Saved data entries
==========

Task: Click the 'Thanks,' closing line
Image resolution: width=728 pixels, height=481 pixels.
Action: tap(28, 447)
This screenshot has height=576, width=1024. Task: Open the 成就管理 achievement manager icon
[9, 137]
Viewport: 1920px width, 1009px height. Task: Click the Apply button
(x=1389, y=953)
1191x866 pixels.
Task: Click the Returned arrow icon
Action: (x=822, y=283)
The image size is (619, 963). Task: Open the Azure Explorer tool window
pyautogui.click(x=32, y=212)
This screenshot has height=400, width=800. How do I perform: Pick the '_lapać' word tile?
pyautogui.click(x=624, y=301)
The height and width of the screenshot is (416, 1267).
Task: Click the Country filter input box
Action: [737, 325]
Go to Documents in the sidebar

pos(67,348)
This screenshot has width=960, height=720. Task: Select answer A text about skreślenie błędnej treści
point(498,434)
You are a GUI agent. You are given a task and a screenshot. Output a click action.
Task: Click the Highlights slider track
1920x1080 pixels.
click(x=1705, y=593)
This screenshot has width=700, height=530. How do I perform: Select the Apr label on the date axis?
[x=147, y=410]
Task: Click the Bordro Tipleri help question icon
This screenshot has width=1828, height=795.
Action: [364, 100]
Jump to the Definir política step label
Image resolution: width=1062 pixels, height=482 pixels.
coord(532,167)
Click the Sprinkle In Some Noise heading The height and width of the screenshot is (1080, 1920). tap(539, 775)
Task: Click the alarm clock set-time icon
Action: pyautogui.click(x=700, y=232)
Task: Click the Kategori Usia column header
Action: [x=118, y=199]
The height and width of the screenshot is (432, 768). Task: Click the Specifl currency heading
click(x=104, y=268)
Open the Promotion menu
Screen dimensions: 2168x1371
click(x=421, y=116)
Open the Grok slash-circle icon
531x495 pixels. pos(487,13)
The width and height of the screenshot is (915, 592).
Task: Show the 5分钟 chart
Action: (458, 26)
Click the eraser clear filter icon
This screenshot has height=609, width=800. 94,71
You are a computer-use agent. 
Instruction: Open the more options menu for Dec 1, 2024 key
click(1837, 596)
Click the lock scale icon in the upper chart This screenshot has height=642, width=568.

==========

▶ What to work on:
Look for the string "agent" in the data above and return every line that has it.

▶ Task response:
You are a GUI agent. You are given a task and a screenshot. Output a click action.
You are a computer-use agent. 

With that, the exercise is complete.